Whether paper-based or electronic, Osheroff says, CDS is a means to an end, and he advises beginning any CDS project with completion in mind. “The end is becoming very clearly defined, in line with the items on the meaningful use matrix,” he says. “So what CIOs really must do in order to be successful is start from those drivers for the hospital and focus their efforts on making sure those imperatives get addressed. The second point is to do it with the stakeholders, not to them.”
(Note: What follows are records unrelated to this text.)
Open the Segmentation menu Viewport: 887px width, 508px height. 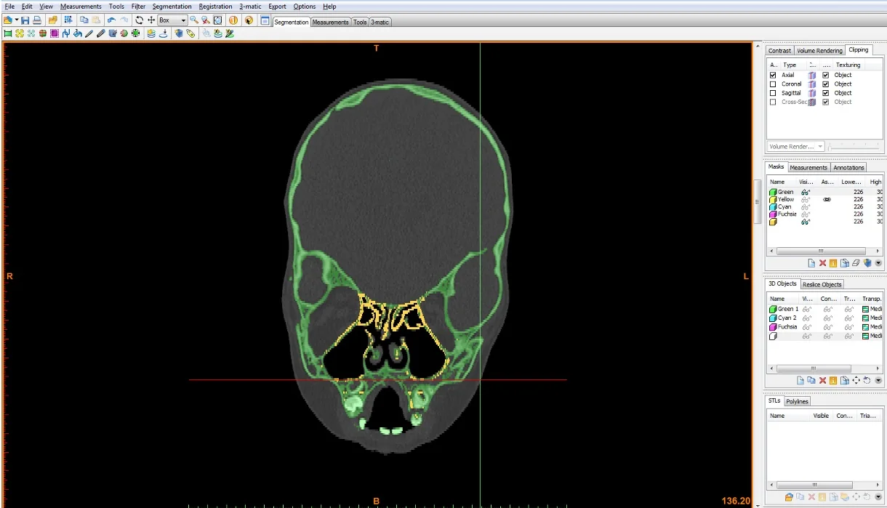(x=172, y=7)
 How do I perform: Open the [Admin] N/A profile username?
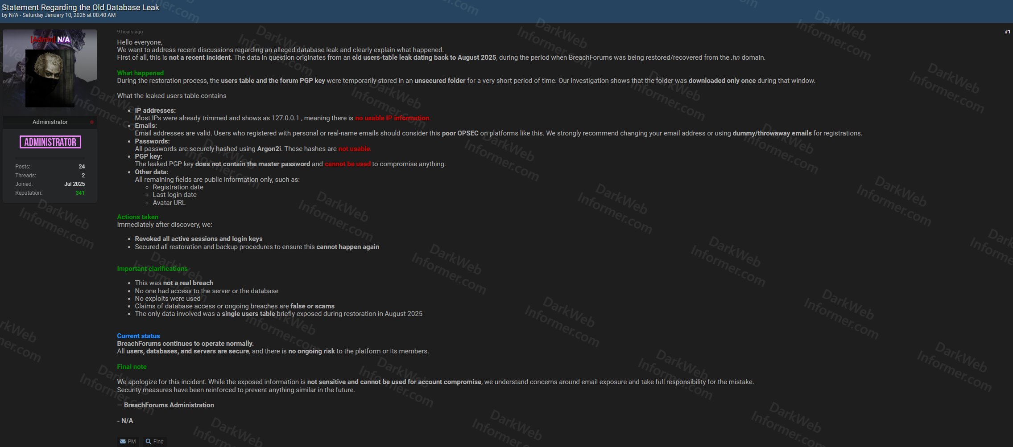[50, 39]
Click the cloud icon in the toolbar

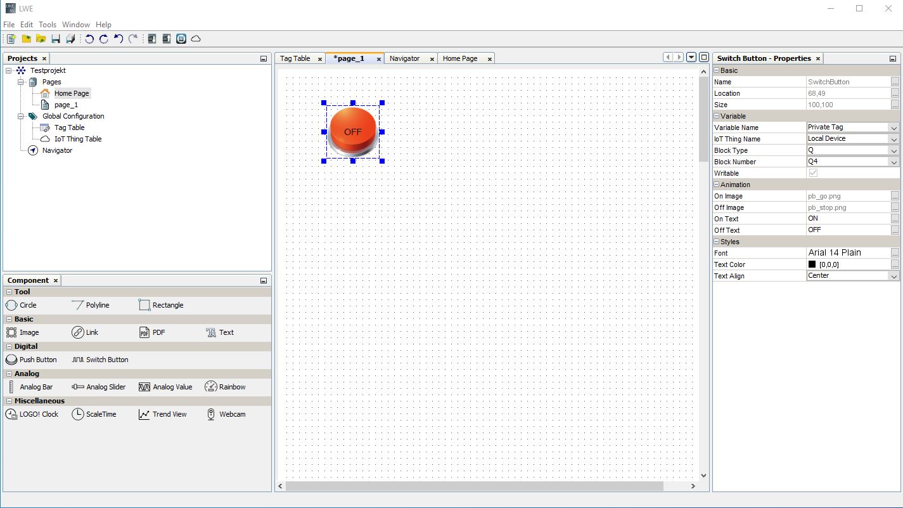pos(196,39)
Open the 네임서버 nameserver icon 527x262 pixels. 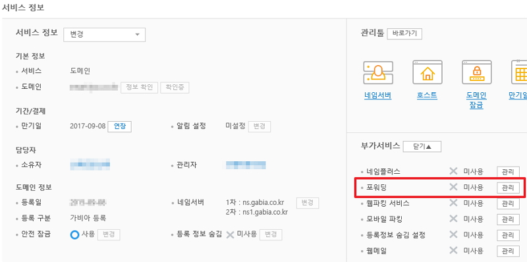click(x=378, y=72)
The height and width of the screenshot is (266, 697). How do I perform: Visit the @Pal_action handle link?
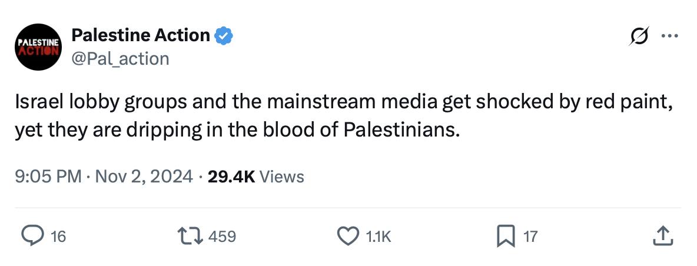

Fowler says he agrees that engaging the stakeholders will be key to success. “Physicians are looked at as being difficult, but they want to do the best they can,” he says. “They need to know that the opportunities we're providing actually do help, and as soon as they see the evidence, they're all over it.”
“We Saved His Life”
“If sepsis is not identified in the first six hours, it is probably too late. You can write a rule around that, which we did. If we see two or more of these indicators going south, we fire an alert, take a lab and look for major organ dysfunction. If we see that's positive, that goes from possible sepsis to probable sepsis. Then we send an alert to our response team with emails, pagers, and mobile phones to get them on top of that case. That happens in minutes. We had a 23-year old male that presented in the ED, was sent home and appeared to be fine. But the alerts fired for probable sepsis, and by the time he reached his home, he was called back in. He was septic and we saved his life. Think of the value of that: We're adding birthdays to people's lives. In the electronic world, if nurses don't understand the power of this, they'll document at end of shift. When you can show a nurse you're saving lives, now you make it meaningful. This is real transformation.”